= Leonard Allinson =

British civil servant and diplomat (1926–2022)

Sir Walter Leonard Allinson (1 May 1926 – 28 December 2022) was a British civil servant and diplomat.

Allinson was born on 1 May 1926, the only son of Walter Allinson and Alice Frances Cassidy of Tottenham, and educated at Friern Barnet Grammar School and Merton College, Oxford, graduating in 1944 with a first-class degree in history. In 1951 he married Margaret Patricia "Peggy" Watts. They had three daughters.

He joined the civil service, working in the Ministry of Fuel and Power, followed by the Ministry of Education (1948–58), where he was Principal. He moved to the Commonwealth Relations Office, which merged with the Foreign Office in 1968. He was First Secretary in Lahore and Karachi, Pakistan (1960–62), then First Secretary in Madras and New Delhi, India (1963–66). He was Deputy High Commissioner, Nairobi, Kenya (1970–73); Deputy High Commissioner and Minister, New Delhi (1975–77); High Commissioner, Lusaka (Zambia) (1978–80); and High Commissioner in Kenya and Ambassador to UN Environment Programme (1982–86).

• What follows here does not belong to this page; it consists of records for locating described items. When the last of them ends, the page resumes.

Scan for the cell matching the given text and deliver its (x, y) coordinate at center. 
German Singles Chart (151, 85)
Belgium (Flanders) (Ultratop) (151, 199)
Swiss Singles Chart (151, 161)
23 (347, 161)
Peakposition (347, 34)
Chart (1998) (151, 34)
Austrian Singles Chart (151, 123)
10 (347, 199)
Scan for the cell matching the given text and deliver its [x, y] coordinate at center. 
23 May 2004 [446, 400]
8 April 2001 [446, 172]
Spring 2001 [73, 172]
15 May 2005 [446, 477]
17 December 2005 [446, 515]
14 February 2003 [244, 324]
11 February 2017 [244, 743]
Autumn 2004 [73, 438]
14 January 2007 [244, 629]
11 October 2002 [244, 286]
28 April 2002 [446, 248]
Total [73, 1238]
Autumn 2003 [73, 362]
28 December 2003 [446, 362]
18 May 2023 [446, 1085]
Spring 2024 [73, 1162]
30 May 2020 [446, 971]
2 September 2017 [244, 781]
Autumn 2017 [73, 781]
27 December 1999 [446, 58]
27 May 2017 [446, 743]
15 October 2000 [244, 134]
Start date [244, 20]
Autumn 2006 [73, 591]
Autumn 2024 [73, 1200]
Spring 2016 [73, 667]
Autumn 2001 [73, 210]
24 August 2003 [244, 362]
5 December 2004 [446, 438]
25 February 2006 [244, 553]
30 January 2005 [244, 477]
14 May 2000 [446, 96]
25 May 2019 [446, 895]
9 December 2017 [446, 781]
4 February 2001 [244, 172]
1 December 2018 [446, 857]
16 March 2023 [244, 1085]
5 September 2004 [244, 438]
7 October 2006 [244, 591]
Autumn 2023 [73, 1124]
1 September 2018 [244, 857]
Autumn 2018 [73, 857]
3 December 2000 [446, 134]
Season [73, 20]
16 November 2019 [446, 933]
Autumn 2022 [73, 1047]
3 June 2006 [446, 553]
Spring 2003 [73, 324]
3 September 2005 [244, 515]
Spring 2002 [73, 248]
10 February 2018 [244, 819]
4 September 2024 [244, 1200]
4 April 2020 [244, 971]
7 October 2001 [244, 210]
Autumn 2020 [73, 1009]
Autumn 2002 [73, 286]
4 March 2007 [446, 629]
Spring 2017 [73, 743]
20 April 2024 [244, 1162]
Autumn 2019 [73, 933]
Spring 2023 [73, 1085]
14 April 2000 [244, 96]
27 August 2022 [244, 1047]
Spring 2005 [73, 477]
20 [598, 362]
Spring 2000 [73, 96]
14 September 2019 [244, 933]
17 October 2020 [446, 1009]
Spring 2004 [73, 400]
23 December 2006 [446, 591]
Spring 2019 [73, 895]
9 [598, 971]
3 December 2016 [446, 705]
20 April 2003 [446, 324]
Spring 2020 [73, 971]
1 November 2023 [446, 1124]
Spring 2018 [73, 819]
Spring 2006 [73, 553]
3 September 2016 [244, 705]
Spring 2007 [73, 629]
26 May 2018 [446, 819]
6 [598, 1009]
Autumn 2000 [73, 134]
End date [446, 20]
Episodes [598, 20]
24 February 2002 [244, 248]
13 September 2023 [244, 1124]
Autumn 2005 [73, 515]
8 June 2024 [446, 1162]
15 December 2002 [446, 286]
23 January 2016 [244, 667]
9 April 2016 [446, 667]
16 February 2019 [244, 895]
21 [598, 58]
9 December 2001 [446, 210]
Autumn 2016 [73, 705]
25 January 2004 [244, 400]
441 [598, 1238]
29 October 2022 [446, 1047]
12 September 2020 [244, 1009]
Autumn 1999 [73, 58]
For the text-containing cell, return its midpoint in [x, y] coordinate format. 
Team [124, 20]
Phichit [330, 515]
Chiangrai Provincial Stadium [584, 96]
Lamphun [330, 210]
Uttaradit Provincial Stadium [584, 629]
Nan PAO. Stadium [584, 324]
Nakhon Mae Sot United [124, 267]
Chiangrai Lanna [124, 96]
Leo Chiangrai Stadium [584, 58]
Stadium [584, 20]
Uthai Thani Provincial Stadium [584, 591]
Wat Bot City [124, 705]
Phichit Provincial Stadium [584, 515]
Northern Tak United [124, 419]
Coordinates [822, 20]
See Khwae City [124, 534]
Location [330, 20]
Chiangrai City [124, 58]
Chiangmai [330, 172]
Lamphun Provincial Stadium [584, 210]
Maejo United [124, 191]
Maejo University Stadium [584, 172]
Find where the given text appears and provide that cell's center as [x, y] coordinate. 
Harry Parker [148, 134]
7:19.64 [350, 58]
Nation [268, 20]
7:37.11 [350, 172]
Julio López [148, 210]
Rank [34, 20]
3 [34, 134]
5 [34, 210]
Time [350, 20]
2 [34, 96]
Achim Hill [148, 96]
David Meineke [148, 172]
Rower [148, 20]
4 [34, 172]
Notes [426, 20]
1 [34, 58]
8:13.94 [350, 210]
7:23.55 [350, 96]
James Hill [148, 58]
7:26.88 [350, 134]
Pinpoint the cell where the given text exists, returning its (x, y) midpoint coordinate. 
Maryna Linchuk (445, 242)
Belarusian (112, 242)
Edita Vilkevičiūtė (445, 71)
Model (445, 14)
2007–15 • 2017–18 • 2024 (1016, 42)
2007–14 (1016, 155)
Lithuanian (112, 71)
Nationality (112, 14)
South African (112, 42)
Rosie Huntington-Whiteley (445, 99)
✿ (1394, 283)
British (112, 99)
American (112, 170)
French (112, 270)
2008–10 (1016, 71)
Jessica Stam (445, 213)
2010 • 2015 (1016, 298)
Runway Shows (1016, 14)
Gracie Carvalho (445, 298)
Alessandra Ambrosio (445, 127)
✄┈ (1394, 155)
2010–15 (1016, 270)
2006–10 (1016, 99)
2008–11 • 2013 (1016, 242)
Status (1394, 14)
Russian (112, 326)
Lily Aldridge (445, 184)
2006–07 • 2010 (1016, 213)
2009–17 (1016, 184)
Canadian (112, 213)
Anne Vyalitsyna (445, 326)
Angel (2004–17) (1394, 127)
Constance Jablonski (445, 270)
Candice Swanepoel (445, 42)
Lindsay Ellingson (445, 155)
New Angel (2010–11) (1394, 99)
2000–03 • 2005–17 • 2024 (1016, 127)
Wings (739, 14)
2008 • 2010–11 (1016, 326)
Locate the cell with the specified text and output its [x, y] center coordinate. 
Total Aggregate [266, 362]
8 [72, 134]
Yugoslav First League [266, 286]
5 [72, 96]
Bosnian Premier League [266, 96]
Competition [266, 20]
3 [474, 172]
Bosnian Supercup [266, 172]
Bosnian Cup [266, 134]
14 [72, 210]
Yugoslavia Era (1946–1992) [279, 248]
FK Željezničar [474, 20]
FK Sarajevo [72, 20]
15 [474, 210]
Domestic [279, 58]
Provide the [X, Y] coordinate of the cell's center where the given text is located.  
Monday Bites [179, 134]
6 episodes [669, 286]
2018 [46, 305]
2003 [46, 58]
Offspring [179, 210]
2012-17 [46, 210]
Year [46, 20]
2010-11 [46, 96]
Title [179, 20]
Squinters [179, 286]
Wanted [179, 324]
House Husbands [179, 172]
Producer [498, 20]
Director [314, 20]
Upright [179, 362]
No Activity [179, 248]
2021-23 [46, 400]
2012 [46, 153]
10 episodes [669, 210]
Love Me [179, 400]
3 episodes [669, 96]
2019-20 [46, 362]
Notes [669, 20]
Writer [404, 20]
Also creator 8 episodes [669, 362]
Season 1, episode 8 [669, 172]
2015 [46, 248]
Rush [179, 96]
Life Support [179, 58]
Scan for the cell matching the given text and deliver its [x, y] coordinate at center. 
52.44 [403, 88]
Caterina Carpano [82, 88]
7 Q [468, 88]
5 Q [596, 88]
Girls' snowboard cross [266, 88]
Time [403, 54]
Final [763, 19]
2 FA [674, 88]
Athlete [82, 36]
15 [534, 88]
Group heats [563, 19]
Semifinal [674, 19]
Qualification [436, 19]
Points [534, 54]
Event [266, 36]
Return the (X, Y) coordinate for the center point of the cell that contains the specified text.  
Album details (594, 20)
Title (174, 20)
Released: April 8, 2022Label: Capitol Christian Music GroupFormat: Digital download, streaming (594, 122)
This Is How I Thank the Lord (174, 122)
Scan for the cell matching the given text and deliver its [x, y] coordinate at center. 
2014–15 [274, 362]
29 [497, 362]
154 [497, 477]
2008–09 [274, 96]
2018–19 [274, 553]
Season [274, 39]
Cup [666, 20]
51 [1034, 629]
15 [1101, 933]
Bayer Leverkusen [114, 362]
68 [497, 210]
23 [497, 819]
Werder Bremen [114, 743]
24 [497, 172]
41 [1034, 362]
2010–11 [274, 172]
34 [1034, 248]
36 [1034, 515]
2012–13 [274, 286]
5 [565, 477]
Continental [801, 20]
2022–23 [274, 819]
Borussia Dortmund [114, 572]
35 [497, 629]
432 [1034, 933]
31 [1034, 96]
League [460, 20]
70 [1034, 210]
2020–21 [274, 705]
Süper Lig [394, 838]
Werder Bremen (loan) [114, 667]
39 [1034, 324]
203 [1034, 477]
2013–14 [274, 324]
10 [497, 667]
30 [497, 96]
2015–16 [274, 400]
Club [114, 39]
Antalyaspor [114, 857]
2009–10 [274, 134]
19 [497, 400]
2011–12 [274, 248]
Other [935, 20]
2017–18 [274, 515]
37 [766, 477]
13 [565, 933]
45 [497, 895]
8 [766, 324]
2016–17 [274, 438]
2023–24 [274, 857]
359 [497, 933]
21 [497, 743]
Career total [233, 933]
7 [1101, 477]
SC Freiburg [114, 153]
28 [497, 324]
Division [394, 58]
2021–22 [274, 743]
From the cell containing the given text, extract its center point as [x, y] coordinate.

In November 1979 the British High Commission in Lusaka was stormed by a mob of students, and Allinson returned home.

In recognition of his contributions to Her Majesty the Queen's Diplomatic Service, Allinson was awarded a knighthood—a KCVO—in 1979, having previously been awarded an MVO in 1961 and had a CMG conferred upon him in 1976.

Allinson retired to Wendron, Cornwall, where he became treasurer for a regional branch of the Red Cross, treasurer of the local parish church, and a governor of Wendron School. He died on 28 December 2022, at the age of 96.

== Arms ==
Allinson was granted arms by Letters Patent of Garter and Clarenceux Kings of Arms, from the College of Arms, dated 8 June 2018 with the following blazoning: "Arms: Azure three Chevronels interlaced Argent on a Chief wavy Or three Lime Trees eradicated proper. Crest: Upon a Helm with a Wreath Or and Azure A demi Asian Black Bear proper playing a Set of Bagpipes Or the cords Sable the bag in Gordon tartan also proper. Mantled Azure doubled Or."